De cuantos mitos aportó el genio de nuestra literatura a la universal, es, sin duda, el del Cid el más trascendente, ya que, esta vez, el héroe no es tan solo un ente de ficción, sino la misma sublimación de nuestra realidad histórica, de la que asciende para convertirse en la figura representativa de todo un pueblo.
El famoso personaje histórico castellano que llegó a ser el máximo paladín de nuestra Reconquista hispánica, con plena conciencia de su misión unificadora: el Campeador invulnerable de todas las batallas en que interviniera; el caudillo predestinado que logró engrandecer su tierra, muchas veces a pesar de sus mismos reyes, se transformó, por gracia de la poesía —más profunda y filosófica que la historia misma, en el concepto aristotélico—, en el excelso símbolo de una raza, convirtiéndose en el héroe más universal de España, de cuya realidad histórica nace y —como lo vio Menéndez Pelayo— «se levanta eternamente luminoso con su luenga barba no mesada nunca por moro ni por cristiano; con sus dos espadas, talismanes de victoria». Es como «el producto de una misteriosa fuerza que se confunde con la naturaleza misma».
El Cid es ya para el mundo del espíritu el héroe que encarna, como protagonista poético, el prototipo del ideal caballeresco, según se concibió en la Edad Media; y así como Aquiles fue el héroe de Grecia, y para Francia es símbolo heroico el esforzado Roldán, para España es el Cid la encarnación de su héroe nacional, en quien se concretan todas las virtudes y hasta todos los defectos de su raza, y no ciertamente por la grandeza fabulosa de los hechos realizados —los hay en nuestra historia de mayores dimensiones—, sino por «el temple moral del héroe, en quien se juntan los más nobles atributos del alma castellana; la gravedad en los propósitos y en los discursos, la familiar y noble llaneza, la cortesía ingenua y reposada, la grandeza sin énfasis, la imaginación más sólida que brillante, la piedad más activa que contemplativa, la ternura conyugal más honda que expresiva, la lealtad al monarca y la entereza para querellarse de sus desafueros»; por aquel realismo sencillo y puro de sus acciones heroicas y humanas, en las que se van reflejando todas las virtudes caballerescas que constituyen el genio moral y poético de la raza hispana, que, sobrepasando las realidades históricas, perfilan el tipo de un heroísmo colectivo que, sin despojarlo de su valor individual, le dan aquella personalidad, aquella existencia luminosa y genial que lo convierte en símbolo representativo, en figura mítica de toda una literatura.
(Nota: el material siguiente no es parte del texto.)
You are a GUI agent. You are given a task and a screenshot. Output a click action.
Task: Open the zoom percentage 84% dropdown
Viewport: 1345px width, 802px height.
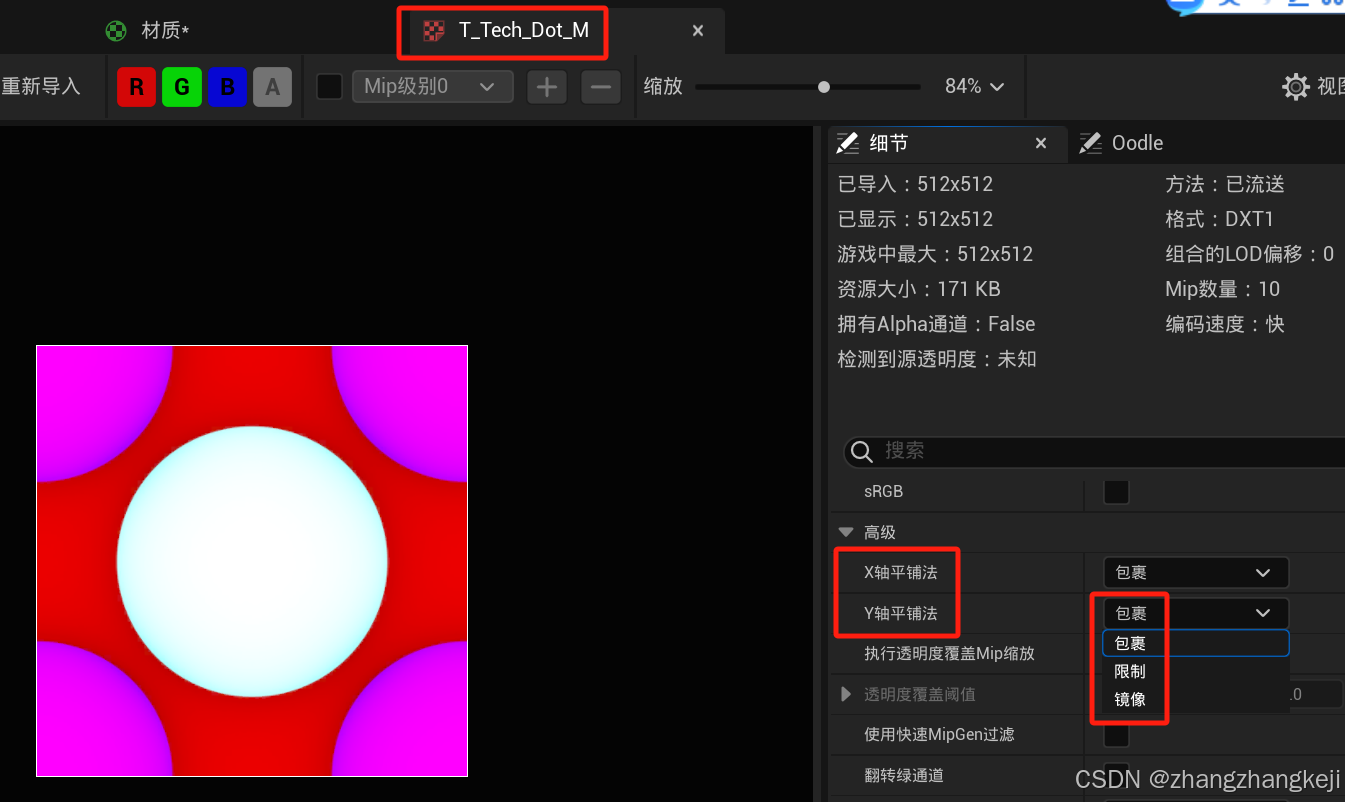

El Cid se transforma en «el Aquiles de nuestra patria —como dice Menéndez Pidal—; su historia es nuestra Ilíada, nuestra epopeya; no tenemos otra; y esta epopeya, como todas las verdaderas epopeyas, no es la creación de un poeta ni de un historiador, es la creación de un pueblo», que ve y admira en el Campeador a su héroe epónimo.
Por encima de lo que han dicho sus historiadores contemporáneos —tanto cristianos maravillados como árabes atemorizados—, y por encima de lo que nos cuenten los cronicones medievales y, modernamente, juzgue la crítica histórica, desde sus más contradictorios puntos de vista, pasando de un irreflexivo propósito de canonizarlo a una obstinada negación histórica, la figura egregia del Cid no podrá ser jamás ni la de un santo ni tampoco la de un forajido, ya que ni lo uno ni lo otro podría ser el protagonista de la epopeya genial de un pueblo.
El Campeador, transformado en héroe, se elevará para siempre, magnífico, y, como en la guerra, invulnerable a las pasiones partidistas, en las alas eternas de la poesía, desde que apareció en los versos rudos y balbucientes del Cantar de mío Cid, para atravesar, a lo largo de toda la Edad Media, en sus etapas históricas, como héroe de nuestra épica, y convertirse, después, en el personaje principal del Romancero español, y subir, como protagonista, a los escenarios de nuestro teatro clásico, resucitando, en la centuria siguiente, del perdido manuscrito del cantar —que en ese siglo reaparece—, y recobrar su personalidad con el ardor sentimental del Romanticismo, que lo convierte en héroe de nuestra novelística histórica del siglo XIX. De ella ha de pasar aún, atravesando los nuevos avatares que se suceden en la literatura moderna: al teatro, a la poesía, a la novela y al cine.
En esta persistencia del Cid como héroe literario estriba, sin duda, la demostración más contundente de que es, y ha de ser, eterno este glorioso mito que a la literatura universal entregó la eterna realidad histórica de España.